California has long considered desalination. In 2002, a state-funded exploratory group spent $50 million, determining that desalination is an environmentally safe, as well as effective, source of clean water that should be included in our state’s long-term water resources planning. There are nearly a dozen existing or proposed plants up and down the coast, including a major project in Carlsbad that will offer 50 million gallons of water each day, enough for roughly 3 million people. When it is completed in 2015, it will have a significant impact on an area that has been for decades dependent on other regions for its water supply.
Yet, the Carlsbad plant almost did not happen, thanks to regulatory reviews that lasted over six years, and over a dozen lawsuits by environmental groups designed to prevent the plant from being built — all of which were successfully won by the plant’s developers. The immediate benefits of the Carlsbad plant to the San Diego area will be obvious, from lower spending on outside water next year, to less pressure on agriculture and business as water costs, and availability, are more consistent. If residents of San Diego look back at the years of delays, and the high costs of water shortage, they have to wonder if the protestations were worth the losses.
The study by UC Davis projects that this year the California drought will cost at least $2.2 billion in economic losses (not to mention the high cost of buying and importing water). There is no reason not to expect the same or greater losses next year, or in 2016, if the drought continues. How much revenue will the state of California lose before those who argue against the high cost of desal technology admit it is worth it to prevent future losses?
Now that we can look at the costs of this year’s drought alone, and the price tag of the state’s emergency relief measures, the $1 billion price tag of the Carlsbad plant seems reasonable by comparison. Many desal plants around the state come at a much lower cost. Santa Barbara is in the process of improving a desal plant that was built, and then abandoned, several years ago, at a cost of roughly $20 million. Monterey spent about $14 million on a similar project.
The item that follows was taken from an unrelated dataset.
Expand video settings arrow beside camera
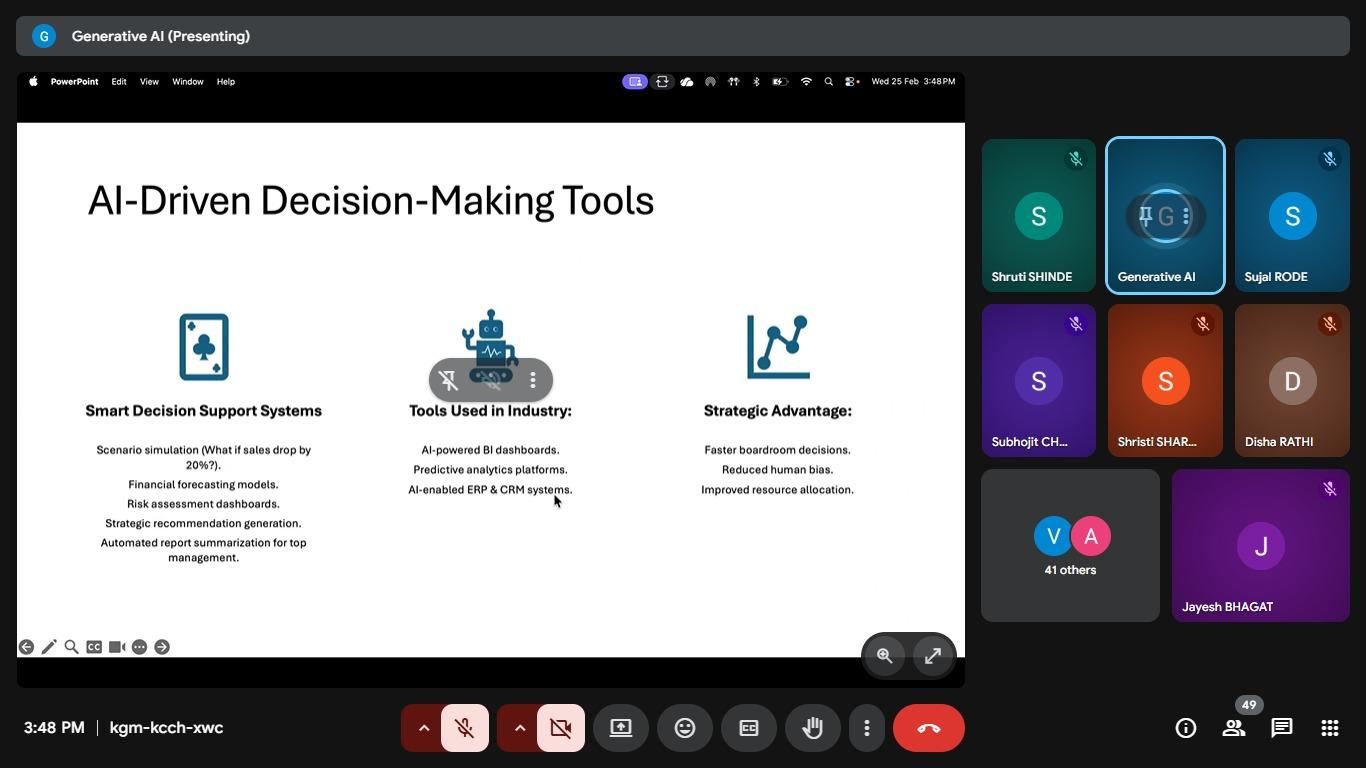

These, and other smaller coastal projects, prove that communities can spend much less to ensure a secure water future. So, why hasn’t the state considered helping fund the investment? The governor has now proposed or approved over $8 billion in emergency water spending in 2014. Where would California be in two years if the state directed even a portion of that total toward developing proposed desalination plants? Such an investment would guarantee fewer emergency funds will be needed in future years, as we would be better able to manage years with little rainfall.
Skeptics of desalination claim the high cost alone makes the technology a less-than-ideal option for the state. Many argue that California should continue to rely on water recycling, a method currently used to treat wastewater, removing sewage and returning it to our water system. However, the use of desalination has proven to be tried-and-true around the globe, and the reliance on a diminishing supply of available drinking water through recycling has not prevented us from reaching this critical point. Our lakes and rivers have dried up; our underground aquifers are heading toward the same fate. Desalination is likely the only rational and economically sound solution for California.
Yuri Vanetik is a private investor and philanthropist.